>>>

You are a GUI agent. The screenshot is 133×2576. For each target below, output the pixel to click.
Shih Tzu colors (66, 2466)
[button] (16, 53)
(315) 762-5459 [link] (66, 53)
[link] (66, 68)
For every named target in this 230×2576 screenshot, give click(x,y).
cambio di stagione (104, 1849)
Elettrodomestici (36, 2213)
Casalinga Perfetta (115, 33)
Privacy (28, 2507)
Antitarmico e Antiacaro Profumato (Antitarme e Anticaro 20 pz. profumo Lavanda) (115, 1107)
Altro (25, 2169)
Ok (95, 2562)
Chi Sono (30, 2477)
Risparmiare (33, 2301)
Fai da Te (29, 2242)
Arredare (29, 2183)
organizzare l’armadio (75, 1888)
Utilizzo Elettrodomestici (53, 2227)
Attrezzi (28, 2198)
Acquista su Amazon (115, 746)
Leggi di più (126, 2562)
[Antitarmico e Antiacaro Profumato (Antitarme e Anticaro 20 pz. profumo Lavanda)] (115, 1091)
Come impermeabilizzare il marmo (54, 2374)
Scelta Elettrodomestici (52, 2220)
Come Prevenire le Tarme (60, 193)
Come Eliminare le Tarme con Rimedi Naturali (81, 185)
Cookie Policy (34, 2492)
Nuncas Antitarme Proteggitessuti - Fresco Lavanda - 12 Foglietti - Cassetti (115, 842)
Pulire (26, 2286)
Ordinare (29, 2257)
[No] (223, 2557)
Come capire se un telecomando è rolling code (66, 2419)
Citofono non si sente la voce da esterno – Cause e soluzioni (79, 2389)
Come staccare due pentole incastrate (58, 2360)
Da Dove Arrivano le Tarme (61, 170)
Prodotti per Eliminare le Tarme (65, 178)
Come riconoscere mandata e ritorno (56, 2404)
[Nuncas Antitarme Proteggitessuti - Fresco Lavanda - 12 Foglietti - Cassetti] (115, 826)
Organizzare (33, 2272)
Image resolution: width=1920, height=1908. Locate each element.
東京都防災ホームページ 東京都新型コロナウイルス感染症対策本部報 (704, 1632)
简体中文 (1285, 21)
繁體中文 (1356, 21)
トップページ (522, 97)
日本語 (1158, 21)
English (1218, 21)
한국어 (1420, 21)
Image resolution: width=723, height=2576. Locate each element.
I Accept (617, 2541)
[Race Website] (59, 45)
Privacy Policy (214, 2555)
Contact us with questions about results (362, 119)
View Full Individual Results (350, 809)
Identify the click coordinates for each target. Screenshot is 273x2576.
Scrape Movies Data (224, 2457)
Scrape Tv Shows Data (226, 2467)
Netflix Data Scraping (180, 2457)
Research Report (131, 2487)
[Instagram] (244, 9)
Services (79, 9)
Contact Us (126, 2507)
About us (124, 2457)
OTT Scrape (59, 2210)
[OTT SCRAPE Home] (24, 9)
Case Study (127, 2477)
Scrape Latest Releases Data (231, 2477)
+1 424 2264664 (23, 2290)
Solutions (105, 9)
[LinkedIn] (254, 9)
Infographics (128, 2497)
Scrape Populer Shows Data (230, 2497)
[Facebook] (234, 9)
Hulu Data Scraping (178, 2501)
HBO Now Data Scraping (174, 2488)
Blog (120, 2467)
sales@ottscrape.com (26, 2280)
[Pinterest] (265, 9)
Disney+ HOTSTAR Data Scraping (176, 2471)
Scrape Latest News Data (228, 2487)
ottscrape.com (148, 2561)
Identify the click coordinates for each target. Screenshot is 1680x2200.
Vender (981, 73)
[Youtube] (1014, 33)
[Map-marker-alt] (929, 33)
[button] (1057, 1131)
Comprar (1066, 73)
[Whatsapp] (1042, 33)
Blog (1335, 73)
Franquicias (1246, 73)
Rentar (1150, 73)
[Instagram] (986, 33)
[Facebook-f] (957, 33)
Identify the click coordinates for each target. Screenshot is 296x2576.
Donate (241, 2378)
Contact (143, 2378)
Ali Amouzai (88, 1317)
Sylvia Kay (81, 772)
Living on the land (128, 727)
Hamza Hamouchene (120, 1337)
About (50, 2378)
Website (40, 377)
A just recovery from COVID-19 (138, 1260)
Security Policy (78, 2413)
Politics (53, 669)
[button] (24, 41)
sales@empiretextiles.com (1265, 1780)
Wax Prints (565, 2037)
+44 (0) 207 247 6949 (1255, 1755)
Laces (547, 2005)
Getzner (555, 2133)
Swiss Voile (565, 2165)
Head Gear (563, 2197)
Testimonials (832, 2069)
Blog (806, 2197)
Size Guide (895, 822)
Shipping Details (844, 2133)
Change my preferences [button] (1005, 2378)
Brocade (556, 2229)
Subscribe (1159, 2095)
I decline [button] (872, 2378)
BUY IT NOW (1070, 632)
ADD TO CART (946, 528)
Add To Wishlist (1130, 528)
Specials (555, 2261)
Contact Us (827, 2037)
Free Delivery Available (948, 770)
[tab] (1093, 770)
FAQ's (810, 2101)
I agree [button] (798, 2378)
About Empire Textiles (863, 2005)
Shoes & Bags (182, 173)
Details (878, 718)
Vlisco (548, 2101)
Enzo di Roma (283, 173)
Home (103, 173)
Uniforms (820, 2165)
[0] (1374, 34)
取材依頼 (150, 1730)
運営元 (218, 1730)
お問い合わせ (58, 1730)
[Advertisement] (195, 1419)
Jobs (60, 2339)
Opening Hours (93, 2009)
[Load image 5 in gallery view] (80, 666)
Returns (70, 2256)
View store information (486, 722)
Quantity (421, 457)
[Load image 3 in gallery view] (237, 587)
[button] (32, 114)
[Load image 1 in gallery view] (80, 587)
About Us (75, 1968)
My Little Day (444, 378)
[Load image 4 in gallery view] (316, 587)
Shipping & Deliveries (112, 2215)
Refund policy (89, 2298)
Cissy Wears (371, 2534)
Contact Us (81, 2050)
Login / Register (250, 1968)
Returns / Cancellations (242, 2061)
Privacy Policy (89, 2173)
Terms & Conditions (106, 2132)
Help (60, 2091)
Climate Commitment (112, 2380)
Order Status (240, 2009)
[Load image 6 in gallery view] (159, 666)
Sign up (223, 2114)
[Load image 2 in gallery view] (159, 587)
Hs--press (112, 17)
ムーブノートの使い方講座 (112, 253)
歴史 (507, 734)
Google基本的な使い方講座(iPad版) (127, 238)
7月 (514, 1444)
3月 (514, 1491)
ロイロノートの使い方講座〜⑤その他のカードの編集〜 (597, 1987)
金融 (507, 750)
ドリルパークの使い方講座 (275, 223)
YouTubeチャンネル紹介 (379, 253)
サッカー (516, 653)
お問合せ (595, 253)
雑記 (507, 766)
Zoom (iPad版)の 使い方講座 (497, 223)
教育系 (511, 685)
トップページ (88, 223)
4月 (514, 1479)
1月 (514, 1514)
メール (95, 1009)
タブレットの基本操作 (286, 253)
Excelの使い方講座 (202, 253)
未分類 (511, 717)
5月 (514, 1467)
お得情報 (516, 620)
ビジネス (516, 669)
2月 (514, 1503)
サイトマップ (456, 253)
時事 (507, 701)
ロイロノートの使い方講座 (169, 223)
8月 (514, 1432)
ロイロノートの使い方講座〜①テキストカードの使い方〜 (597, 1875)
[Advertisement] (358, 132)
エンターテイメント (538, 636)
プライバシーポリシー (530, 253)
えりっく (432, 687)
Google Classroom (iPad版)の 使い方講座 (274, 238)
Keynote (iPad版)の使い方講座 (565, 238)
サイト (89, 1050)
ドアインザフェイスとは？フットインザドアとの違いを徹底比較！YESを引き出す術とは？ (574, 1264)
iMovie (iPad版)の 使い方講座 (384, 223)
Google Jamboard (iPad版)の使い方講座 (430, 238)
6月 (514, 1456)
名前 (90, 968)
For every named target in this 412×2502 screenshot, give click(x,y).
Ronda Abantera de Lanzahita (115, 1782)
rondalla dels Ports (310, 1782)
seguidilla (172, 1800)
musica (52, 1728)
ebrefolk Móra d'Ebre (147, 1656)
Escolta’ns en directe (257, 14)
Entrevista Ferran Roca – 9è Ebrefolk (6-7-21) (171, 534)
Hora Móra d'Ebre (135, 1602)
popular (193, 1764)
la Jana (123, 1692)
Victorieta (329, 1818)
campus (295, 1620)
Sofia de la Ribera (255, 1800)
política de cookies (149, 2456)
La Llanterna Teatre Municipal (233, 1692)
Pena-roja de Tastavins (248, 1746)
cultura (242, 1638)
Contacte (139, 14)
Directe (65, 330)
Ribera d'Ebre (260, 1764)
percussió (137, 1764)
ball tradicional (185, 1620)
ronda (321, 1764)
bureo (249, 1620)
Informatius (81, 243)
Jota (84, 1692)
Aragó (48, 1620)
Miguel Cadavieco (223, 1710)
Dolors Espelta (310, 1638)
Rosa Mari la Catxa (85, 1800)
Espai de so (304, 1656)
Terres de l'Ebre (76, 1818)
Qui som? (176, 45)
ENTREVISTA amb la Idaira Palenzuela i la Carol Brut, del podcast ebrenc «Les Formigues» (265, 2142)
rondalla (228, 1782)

<<<

#### What you need to do
Please filter the listing down to lines that include the word "Latest".

#### Solved problem
Scrape Latest Releases Data (231, 2477)
Scrape Latest News Data (228, 2487)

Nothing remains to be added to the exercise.